— BEGIN —
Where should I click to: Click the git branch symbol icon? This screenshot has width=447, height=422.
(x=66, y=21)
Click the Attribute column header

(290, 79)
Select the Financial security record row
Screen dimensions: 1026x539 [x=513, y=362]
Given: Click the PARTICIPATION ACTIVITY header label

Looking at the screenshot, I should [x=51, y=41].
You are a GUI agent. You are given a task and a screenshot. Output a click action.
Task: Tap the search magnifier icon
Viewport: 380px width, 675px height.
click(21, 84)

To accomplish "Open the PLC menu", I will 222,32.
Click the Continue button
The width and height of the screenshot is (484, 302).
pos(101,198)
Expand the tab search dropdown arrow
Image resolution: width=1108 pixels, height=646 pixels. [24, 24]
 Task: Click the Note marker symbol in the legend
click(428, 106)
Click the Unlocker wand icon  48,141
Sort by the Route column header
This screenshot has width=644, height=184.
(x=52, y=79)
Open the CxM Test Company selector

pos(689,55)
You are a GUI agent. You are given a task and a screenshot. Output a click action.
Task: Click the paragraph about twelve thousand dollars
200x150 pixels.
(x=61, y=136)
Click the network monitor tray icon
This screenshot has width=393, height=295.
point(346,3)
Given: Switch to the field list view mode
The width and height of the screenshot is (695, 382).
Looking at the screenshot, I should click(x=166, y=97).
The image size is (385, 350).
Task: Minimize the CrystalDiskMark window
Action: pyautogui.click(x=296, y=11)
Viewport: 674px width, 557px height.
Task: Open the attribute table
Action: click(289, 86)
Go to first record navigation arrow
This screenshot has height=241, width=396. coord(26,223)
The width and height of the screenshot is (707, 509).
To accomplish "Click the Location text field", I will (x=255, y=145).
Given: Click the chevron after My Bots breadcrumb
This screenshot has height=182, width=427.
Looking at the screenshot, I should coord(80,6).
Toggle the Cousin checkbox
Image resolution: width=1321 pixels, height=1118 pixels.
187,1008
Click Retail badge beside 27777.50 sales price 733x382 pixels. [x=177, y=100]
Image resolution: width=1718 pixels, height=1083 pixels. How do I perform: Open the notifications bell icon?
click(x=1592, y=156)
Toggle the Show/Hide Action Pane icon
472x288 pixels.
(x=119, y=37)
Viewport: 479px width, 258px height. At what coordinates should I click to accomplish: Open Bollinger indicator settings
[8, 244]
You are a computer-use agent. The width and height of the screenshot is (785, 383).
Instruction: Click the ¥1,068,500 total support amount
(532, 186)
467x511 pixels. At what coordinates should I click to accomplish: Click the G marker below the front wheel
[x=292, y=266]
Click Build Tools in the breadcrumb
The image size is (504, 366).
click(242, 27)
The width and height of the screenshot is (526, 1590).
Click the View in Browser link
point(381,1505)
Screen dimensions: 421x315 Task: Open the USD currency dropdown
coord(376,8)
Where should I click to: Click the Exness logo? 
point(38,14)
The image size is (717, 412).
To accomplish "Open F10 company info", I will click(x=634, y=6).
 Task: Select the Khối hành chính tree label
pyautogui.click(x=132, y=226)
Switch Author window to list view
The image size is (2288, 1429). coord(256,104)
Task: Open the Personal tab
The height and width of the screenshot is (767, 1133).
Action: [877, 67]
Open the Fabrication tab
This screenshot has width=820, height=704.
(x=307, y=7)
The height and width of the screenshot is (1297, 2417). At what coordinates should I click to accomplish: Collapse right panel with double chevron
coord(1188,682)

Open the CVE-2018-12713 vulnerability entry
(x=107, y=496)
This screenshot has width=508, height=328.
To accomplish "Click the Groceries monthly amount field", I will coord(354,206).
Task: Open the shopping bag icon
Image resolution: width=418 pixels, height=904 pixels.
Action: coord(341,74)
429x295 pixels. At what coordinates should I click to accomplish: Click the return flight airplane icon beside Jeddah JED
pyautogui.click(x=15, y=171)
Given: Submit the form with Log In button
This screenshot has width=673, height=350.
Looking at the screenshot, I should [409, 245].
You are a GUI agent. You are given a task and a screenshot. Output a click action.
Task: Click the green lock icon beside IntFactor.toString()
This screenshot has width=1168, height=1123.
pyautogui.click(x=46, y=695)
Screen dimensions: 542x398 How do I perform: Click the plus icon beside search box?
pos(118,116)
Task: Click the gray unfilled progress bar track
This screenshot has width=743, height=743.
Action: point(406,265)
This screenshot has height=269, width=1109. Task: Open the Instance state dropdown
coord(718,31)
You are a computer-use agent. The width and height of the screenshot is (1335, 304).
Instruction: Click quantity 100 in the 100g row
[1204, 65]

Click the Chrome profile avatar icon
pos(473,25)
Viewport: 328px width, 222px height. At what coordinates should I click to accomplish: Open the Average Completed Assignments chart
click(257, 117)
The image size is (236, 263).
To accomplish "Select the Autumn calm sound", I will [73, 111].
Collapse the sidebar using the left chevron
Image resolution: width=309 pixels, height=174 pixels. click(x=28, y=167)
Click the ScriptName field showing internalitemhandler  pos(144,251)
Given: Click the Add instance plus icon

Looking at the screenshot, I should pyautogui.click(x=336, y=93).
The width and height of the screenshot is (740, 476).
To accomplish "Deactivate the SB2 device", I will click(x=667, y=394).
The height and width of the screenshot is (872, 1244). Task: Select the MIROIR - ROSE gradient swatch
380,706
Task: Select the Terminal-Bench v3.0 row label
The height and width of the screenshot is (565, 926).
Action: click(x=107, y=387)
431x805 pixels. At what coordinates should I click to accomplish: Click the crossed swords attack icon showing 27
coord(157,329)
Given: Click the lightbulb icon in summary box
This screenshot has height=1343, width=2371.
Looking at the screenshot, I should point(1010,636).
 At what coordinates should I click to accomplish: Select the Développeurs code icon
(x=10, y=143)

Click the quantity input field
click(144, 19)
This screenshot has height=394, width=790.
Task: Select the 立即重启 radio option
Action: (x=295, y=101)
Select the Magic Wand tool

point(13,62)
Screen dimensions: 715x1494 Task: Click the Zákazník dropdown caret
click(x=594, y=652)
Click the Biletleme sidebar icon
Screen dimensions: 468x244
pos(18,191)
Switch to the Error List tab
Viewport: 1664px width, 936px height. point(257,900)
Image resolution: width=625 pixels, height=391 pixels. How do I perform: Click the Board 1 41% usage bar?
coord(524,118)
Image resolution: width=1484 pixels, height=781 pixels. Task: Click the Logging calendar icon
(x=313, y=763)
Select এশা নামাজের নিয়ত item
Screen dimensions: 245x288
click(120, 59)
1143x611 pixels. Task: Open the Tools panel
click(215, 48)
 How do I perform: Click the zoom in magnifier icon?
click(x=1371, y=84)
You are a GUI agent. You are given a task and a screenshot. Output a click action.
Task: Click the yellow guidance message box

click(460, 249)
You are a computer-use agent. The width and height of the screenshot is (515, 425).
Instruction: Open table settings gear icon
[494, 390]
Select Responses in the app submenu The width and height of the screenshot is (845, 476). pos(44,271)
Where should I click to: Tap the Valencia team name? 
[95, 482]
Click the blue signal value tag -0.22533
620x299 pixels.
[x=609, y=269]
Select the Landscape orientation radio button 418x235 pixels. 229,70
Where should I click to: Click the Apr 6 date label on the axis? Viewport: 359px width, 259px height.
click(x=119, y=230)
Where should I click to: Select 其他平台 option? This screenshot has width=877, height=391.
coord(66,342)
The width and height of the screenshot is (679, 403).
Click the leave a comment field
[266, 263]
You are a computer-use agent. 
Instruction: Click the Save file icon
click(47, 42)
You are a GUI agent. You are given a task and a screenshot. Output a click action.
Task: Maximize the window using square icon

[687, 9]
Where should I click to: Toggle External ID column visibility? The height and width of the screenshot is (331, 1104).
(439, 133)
— END —
AIM
Write every line of the rows above as a Markdown table with the columns Number and Line, numbering the lines in order and leaving out blank ones.

CORRECT ANSWER
| Number | Line |
|---|---|
| 1 | Where should I click to: Click the git branch symbol icon? This screenshot has width=447, height=422. |
| 2 | (x=66, y=21) |
| 3 | Click the Attribute column header |
| 4 | (290, 79) |
| 5 | Select the Financial security record row |
| 6 | Screen dimensions: 1026x539 [x=513, y=362] |
| 7 | Given: Click the PARTICIPATION ACTIVITY header label |
| 8 | Looking at the screenshot, I should [x=51, y=41]. |
| 9 | You are a GUI agent. You are given a task and a screenshot. Output a click action. |
| 10 | Task: Tap the search magnifier icon |
| 11 | Viewport: 380px width, 675px height. |
| 12 | click(21, 84) |
| 13 | To accomplish "Open the PLC menu", I will 222,32. |
| 14 | Click the Continue button |
| 15 | The width and height of the screenshot is (484, 302). |
| 16 | pos(101,198) |
| 17 | Expand the tab search dropdown arrow |
| 18 | Image resolution: width=1108 pixels, height=646 pixels. [24, 24] |
| 19 |  Task: Click the Note marker symbol in the legend |
| 20 | click(428, 106) |
| 21 | Click the Unlocker wand icon  48,141 |
| 22 | Sort by the Route column header |
| 23 | This screenshot has width=644, height=184. |
| 24 | (x=52, y=79) |
| 25 | Open the CxM Test Company selector |
| 26 | pos(689,55) |
| 27 | You are a GUI agent. You are given a task and a screenshot. Output a click action. |
| 28 | Task: Click the paragraph about twelve thousand dollars |
| 29 | 200x150 pixels. |
| 30 | (x=61, y=136) |
| 31 | Click the network monitor tray icon |
| 32 | This screenshot has width=393, height=295. |
| 33 | point(346,3) |
| 34 | Given: Switch to the field list view mode |
| 35 | The width and height of the screenshot is (695, 382). |
| 36 | Looking at the screenshot, I should click(x=166, y=97). |
| 37 | The image size is (385, 350). |
| 38 | Task: Minimize the CrystalDiskMark window |
| 39 | Action: pyautogui.click(x=296, y=11) |
| 40 | Viewport: 674px width, 557px height. |
| 41 | Task: Open the attribute table |
| 42 | Action: click(289, 86) |
| 43 | Go to first record navigation arrow |
| 44 | This screenshot has height=241, width=396. coord(26,223) |
| 45 | The width and height of the screenshot is (707, 509). |
| 46 | To accomplish "Click the Location text field", I will (x=255, y=145). |
| 47 | Given: Click the chevron after My Bots breadcrumb |
| 48 | This screenshot has height=182, width=427. |
| 49 | Looking at the screenshot, I should coord(80,6). |
| 50 | Toggle the Cousin checkbox |
| 51 | Image resolution: width=1321 pixels, height=1118 pixels. |
| 52 | 187,1008 |
| 53 | Click Retail badge beside 27777.50 sales price 733x382 pixels. [x=177, y=100] |
| 54 | Image resolution: width=1718 pixels, height=1083 pixels. How do I perform: Open the notifications bell icon? |
| 55 | click(x=1592, y=156) |
| 56 | Toggle the Show/Hide Action Pane icon |
| 57 | 472x288 pixels. |
| 58 | (x=119, y=37) |
| 59 | Viewport: 479px width, 258px height. At what coordinates should I click to accomplish: Open Bollinger indicator settings |
| 60 | [8, 244] |
| 61 | You are a computer-use agent. The width and height of the screenshot is (785, 383). |
| 62 | Instruction: Click the ¥1,068,500 total support amount |
| 63 | (532, 186) |
| 64 | 467x511 pixels. At what coordinates should I click to accomplish: Click the G marker below the front wheel |
| 65 | [x=292, y=266] |
| 66 | Click Build Tools in the breadcrumb |
| 67 | The image size is (504, 366). |
| 68 | click(242, 27) |
| 69 | The width and height of the screenshot is (526, 1590). |
| 70 | Click the View in Browser link |
| 71 | point(381,1505) |
| 72 | Screen dimensions: 421x315 Task: Open the USD currency dropdown |
| 73 | coord(376,8) |
| 74 | Where should I click to: Click the Exness logo?  |
| 75 | point(38,14) |
| 76 | The image size is (717, 412). |
| 77 | To accomplish "Open F10 company info", I will click(x=634, y=6). |
| 78 |  Task: Select the Khối hành chính tree label |
| 79 | pyautogui.click(x=132, y=226) |
| 80 | Switch Author window to list view |
| 81 | The image size is (2288, 1429). coord(256,104) |
| 82 | Task: Open the Personal tab |
| 83 | The height and width of the screenshot is (767, 1133). |
| 84 | Action: [877, 67] |
| 85 | Open the Fabrication tab |
| 86 | This screenshot has width=820, height=704. |
| 87 | (x=307, y=7) |
| 88 | The height and width of the screenshot is (1297, 2417). At what coordinates should I click to accomplish: Collapse right panel with double chevron |
| 89 | coord(1188,682) |
| 90 | Open the CVE-2018-12713 vulnerability entry |
| 91 | (x=107, y=496) |
| 92 | This screenshot has width=508, height=328. |
| 93 | To accomplish "Click the Groceries monthly amount field", I will coord(354,206). |
| 94 | Task: Open the shopping bag icon |
| 95 | Image resolution: width=418 pixels, height=904 pixels. |
| 96 | Action: coord(341,74) |
| 97 | 429x295 pixels. At what coordinates should I click to accomplish: Click the return flight airplane icon beside Jeddah JED |
| 98 | pyautogui.click(x=15, y=171) |
| 99 | Given: Submit the form with Log In button |
| 100 | This screenshot has width=673, height=350. |
| 101 | Looking at the screenshot, I should [409, 245]. |
| 102 | You are a GUI agent. You are given a task and a screenshot. Output a click action. |
| 103 | Task: Click the green lock icon beside IntFactor.toString() |
| 104 | This screenshot has width=1168, height=1123. |
| 105 | pyautogui.click(x=46, y=695) |
| 106 | Screen dimensions: 542x398 How do I perform: Click the plus icon beside search box? |
| 107 | pos(118,116) |
| 108 | Task: Click the gray unfilled progress bar track |
| 109 | This screenshot has width=743, height=743. |
| 110 | Action: point(406,265) |
| 111 | This screenshot has height=269, width=1109. Task: Open the Instance state dropdown |
| 112 | coord(718,31) |
| 113 | You are a computer-use agent. The width and height of the screenshot is (1335, 304). |
| 114 | Instruction: Click quantity 100 in the 100g row |
| 115 | [1204, 65] |
| 116 | Click the Chrome profile avatar icon |
| 117 | pos(473,25) |
| 118 | Viewport: 328px width, 222px height. At what coordinates should I click to accomplish: Open the Average Completed Assignments chart |
| 119 | click(257, 117) |
| 120 | The image size is (236, 263). |
| 121 | To accomplish "Select the Autumn calm sound", I will [73, 111]. |
| 122 | Collapse the sidebar using the left chevron |
| 123 | Image resolution: width=309 pixels, height=174 pixels. click(x=28, y=167) |
| 124 | Click the ScriptName field showing internalitemhandler  pos(144,251) |
| 125 | Given: Click the Add instance plus icon |
| 126 | Looking at the screenshot, I should pyautogui.click(x=336, y=93). |
| 127 | The width and height of the screenshot is (740, 476). |
| 128 | To accomplish "Deactivate the SB2 device", I will click(x=667, y=394). |
| 129 | The height and width of the screenshot is (872, 1244). Task: Select the MIROIR - ROSE gradient swatch |
| 130 | 380,706 |
| 131 | Task: Select the Terminal-Bench v3.0 row label |
| 132 | The height and width of the screenshot is (565, 926). |
| 133 | Action: click(x=107, y=387) |
| 134 | 431x805 pixels. At what coordinates should I click to accomplish: Click the crossed swords attack icon showing 27 |
| 135 | coord(157,329) |
| 136 | Given: Click the lightbulb icon in summary box |
| 137 | This screenshot has height=1343, width=2371. |
| 138 | Looking at the screenshot, I should point(1010,636). |
| 139 |  At what coordinates should I click to accomplish: Select the Développeurs code icon |
| 140 | (x=10, y=143) |
| 141 | Click the quantity input field |
| 142 | click(144, 19) |
| 143 | This screenshot has height=394, width=790. |
| 144 | Task: Select the 立即重启 radio option |
| 145 | Action: (x=295, y=101) |
| 146 | Select the Magic Wand tool |
| 147 | point(13,62) |
| 148 | Screen dimensions: 715x1494 Task: Click the Zákazník dropdown caret |
| 149 | click(x=594, y=652) |
| 150 | Click the Biletleme sidebar icon |
| 151 | Screen dimensions: 468x244 |
| 152 | pos(18,191) |
| 153 | Switch to the Error List tab |
| 154 | Viewport: 1664px width, 936px height. point(257,900) |
| 155 | Image resolution: width=625 pixels, height=391 pixels. How do I perform: Click the Board 1 41% usage bar? |
| 156 | coord(524,118) |
| 157 | Image resolution: width=1484 pixels, height=781 pixels. Task: Click the Logging calendar icon |
| 158 | (x=313, y=763) |
| 159 | Select এশা নামাজের নিয়ত item |
| 160 | Screen dimensions: 245x288 |
| 161 | click(120, 59) |
| 162 | 1143x611 pixels. Task: Open the Tools panel |
| 163 | click(215, 48) |
| 164 |  How do I perform: Click the zoom in magnifier icon? |
| 165 | click(x=1371, y=84) |
| 166 | You are a GUI agent. You are given a task and a screenshot. Output a click action. |
| 167 | Task: Click the yellow guidance message box |
| 168 | click(460, 249) |
| 169 | You are a computer-use agent. The width and height of the screenshot is (515, 425). |
| 170 | Instruction: Open table settings gear icon |
| 171 | [494, 390] |
| 172 | Select Responses in the app submenu The width and height of the screenshot is (845, 476). pos(44,271) |
| 173 | Where should I click to: Tap the Valencia team name?  |
| 174 | [95, 482] |
| 175 | Click the blue signal value tag -0.22533 |
| 176 | 620x299 pixels. |
| 177 | [x=609, y=269] |
| 178 | Select the Landscape orientation radio button 418x235 pixels. 229,70 |
| 179 | Where should I click to: Click the Apr 6 date label on the axis? Viewport: 359px width, 259px height. |
| 180 | click(x=119, y=230) |
| 181 | Where should I click to: Select 其他平台 option? This screenshot has width=877, height=391. |
| 182 | coord(66,342) |
| 183 | The width and height of the screenshot is (679, 403). |
| 184 | Click the leave a comment field |
| 185 | [266, 263] |
| 186 | You are a computer-use agent.  |
| 187 | Instruction: Click the Save file icon |
| 188 | click(47, 42) |
| 189 | You are a GUI agent. You are given a task and a screenshot. Output a click action. |
| 190 | Task: Maximize the window using square icon |
| 191 | [687, 9] |
| 192 | Where should I click to: Toggle External ID column visibility? The height and width of the screenshot is (331, 1104). |
| 193 | (439, 133) |